05-05-2015
Vakıflar, atama, seçim...
"Gümülcine Vakıf İdaresi'ne atama yapıldı." Haber bu. Peki sürpriz mi? Aslında pek sürpriz değil. Son 48 yıldır olan bir şey. Yunanistan yönetimine askeri Cunta idaresinin el koyduğu 1967 yılından bu yana yapılan uygulama tekrarlandı. Dile kolay! Neredeyse yarım asır!
1967 yılında Cunta idaresi antidemokratik bir şekilde yönetime el koyup "demokrasiyi rafa kaldırınca" en sert uygulamalardan birini Batı Trakya'da Türk azınlığa karşı uyguladı. Bölgede yapılan ilk işlerden biri Batı Trakya'da azınlık vakıflarını yöneten idare heyetlerini (Cemaat Yönetimi) görevden aldı. azınlığın seçimle işbaşına getirdiği yöneticiler, Cunta tarafından görevden alınıp yerlerine atama ile başkaları getirildi. Yunanistan'daki Albaylar Cuntası 1974'te devrildi. Ülkeye demokrasi geri geldi. Cunta'nın yaptığı tüm atamalar iptal edildi. Ama azınlık bunun dışında tutuldu. Cuntanın yöntemi "demokrasi yıllarında" da devam etti. Zira sözkonusu olan Batı Trakya Müslüman Türk Azınlığı'ydı. Ve "azınlığa demokrasi getirme" gibi bir derdi yoktu devletin. Öyle anlaşılıyor ki hala böyle bir derdi yok!

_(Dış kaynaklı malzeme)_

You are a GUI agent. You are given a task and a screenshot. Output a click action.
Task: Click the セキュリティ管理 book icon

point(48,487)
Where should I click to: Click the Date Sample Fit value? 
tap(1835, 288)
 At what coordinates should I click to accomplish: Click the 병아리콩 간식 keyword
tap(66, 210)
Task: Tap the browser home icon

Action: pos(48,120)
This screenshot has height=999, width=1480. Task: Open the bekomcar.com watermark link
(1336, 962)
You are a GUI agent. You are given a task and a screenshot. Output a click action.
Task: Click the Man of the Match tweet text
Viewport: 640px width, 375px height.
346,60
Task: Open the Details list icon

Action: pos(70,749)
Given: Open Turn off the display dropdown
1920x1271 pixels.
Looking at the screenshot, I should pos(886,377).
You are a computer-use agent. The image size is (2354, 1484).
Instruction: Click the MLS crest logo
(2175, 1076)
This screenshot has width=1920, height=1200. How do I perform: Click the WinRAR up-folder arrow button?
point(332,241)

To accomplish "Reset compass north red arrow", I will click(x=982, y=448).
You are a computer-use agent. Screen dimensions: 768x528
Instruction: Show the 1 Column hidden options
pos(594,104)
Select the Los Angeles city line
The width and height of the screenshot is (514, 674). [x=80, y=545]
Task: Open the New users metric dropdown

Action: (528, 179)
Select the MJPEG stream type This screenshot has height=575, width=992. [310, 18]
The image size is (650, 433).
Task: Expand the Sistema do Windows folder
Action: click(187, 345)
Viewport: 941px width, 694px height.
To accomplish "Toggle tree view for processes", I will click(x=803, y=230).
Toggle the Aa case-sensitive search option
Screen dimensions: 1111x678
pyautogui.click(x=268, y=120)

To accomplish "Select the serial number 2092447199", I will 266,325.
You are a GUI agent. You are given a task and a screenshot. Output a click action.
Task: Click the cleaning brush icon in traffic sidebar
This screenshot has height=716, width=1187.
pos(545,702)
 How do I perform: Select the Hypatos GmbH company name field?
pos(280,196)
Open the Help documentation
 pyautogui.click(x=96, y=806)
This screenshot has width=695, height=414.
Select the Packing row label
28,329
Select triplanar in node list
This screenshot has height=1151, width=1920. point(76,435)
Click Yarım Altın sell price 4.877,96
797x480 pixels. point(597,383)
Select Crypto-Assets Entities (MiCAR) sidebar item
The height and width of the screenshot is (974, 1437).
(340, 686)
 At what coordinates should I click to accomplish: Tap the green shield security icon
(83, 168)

Dediğim gibi "Gümülcine Vakıf İdaresi'ne atama yapıldı" haberi aslında sürpriz bir haber değil. Olay geçen hafta yaşandı. Gümülcine Vakıf İdaresi, Makedonya Trakya İdari Genel Sekreteri'nin kararıyla yenilendi. Yeni bir yönetim atandı. Beş kişilik yeni bir vakıf idare heyeti görevlendirildi.
Yani Cunta yöntemi devam etti. Muhalefetteyken Cunta'dan kalma yöntemleri ve politikaları eleştirerek, azınlığın şikayet ve taleplerine en yakın partiydi SİRİZA. Bu parti şimdi artık iktidarda. SİRİZA'dan en çok beklentisi olan kesimlerin belki de başında Batı Trakya Türkleri geliyor.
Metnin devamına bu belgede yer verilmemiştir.